CollieJim 09-03-2014 07:56 AM

Distribution upgrade to 14.04 fails to boot
 
The installed system was 12.04 LTS, and the Muon Update screen said an upgrade to 14.04 was available. I clicked Upgrade after making sure 12.04 was up to date.

Several hours later (it's faster to reinstall from scratch!) I clicked on "remove obsolete packages", and a bit later rebooted the system as directed.

All I got was
Code:

Error:  /boot/grub/i386-pc/normal.mod not found
Entering rescue mode

Is there a simple way to recover?

I successfully used the Boot-Rescue-Disk and can boot 14.04 now, but I get pop-up windows telling me that
Code:

A system problem was detected.
  Report now?

Pressing the button to send the report appears to do nothing, and I cannot find anything in the logfiles to indicate what the problem might be.

This is not something the average user would want to see or deal with.

widget 09-03-2014 06:43 PM

Try booting to the system and;
Code:

apt-get remove --purge grub-pc grub-common
[code]
apt-get install grub-pc grub-common
[code]
on the assumption that grub was simply screwed in the version upgrade.

Clean installs are not only faster but a lot more reliable. There is no reason to loose data if you are installed on more than one partition.
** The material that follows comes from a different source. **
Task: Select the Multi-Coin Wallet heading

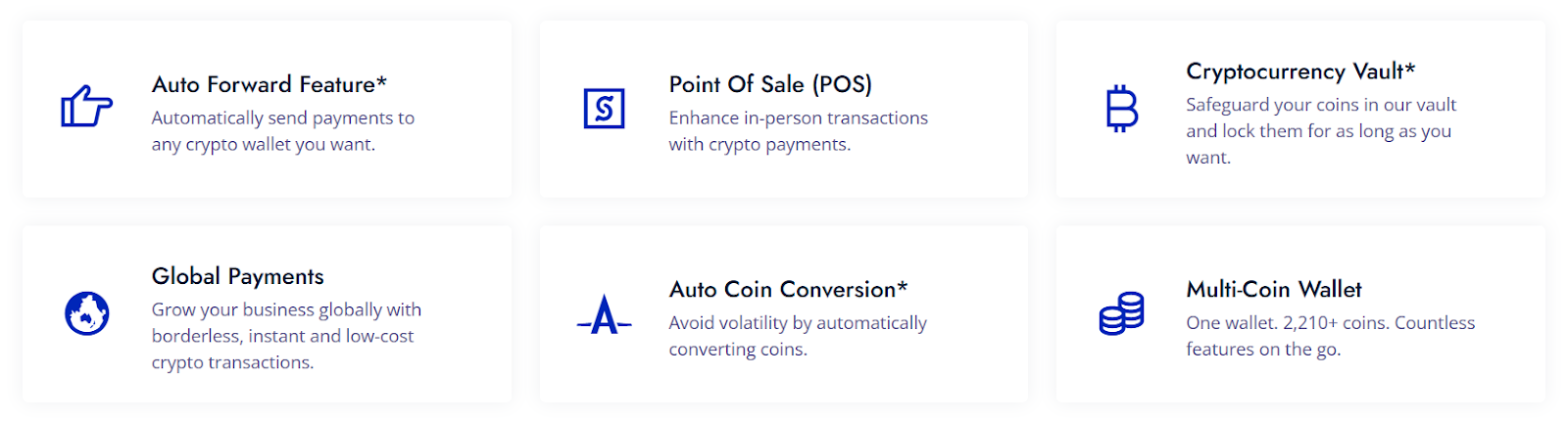Action: [x=1274, y=289]
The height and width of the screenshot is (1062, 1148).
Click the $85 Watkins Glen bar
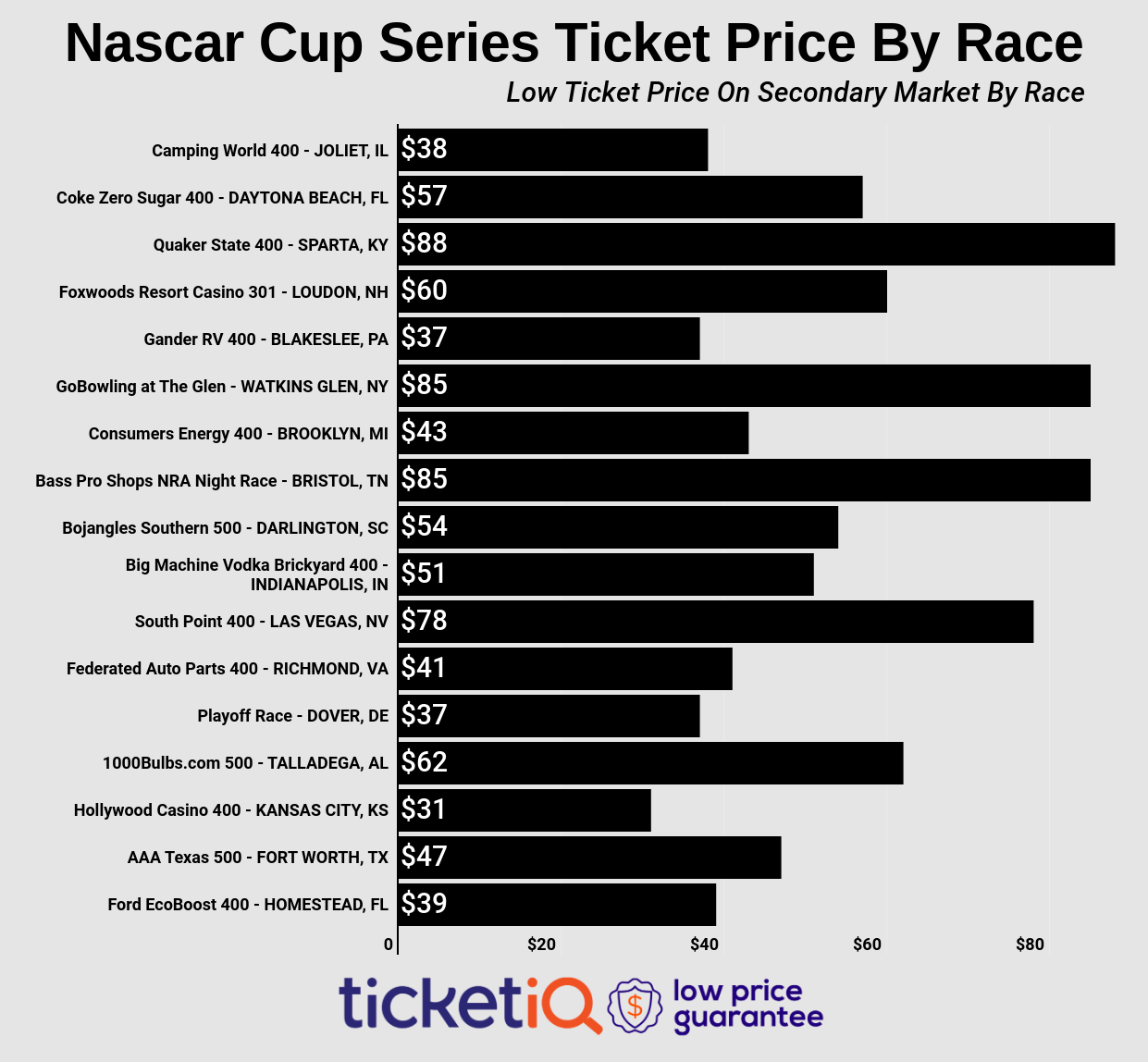coord(745,386)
Tell the installer not to format the /home. Remove your ~/.foo files for reconfiguring your system later but letting the installer set up those files as there may be some changes in how they are organized.
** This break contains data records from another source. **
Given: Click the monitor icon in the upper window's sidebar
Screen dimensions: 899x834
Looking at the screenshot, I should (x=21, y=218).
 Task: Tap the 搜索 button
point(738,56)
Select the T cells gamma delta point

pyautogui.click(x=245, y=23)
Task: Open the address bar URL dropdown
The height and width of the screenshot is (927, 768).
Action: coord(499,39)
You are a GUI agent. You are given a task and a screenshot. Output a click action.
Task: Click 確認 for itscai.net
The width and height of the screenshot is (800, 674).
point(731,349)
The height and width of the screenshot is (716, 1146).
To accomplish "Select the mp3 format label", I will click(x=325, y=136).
Backup is, of coarse, highly recommended.

Did you remove all 3rd party sources from your sources.list? Did you run the "ppa-purge" command before the version upgrade if you are using any ppas? The presence of either will cause some real problems in version upgrades.
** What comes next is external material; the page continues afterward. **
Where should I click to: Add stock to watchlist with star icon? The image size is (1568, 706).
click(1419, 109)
CollieJim 09-05-2014 11:06 AM

Since grub was the problem, I could not boot the system. I could have booted from a live distro and used chroot, but used the Boot-Rescue-Disk which worked and is much easier.

After I clicked the "Upgrade" button I was told the sources had nothing appropriate and asked if I wanted to replace them (not sure of the wording). I clicked yes.

I did not run ppa-purge. I did not know about it. I think the only ppa was for googleearth.

Today I re-installed from scratch in a separate partition and all is well.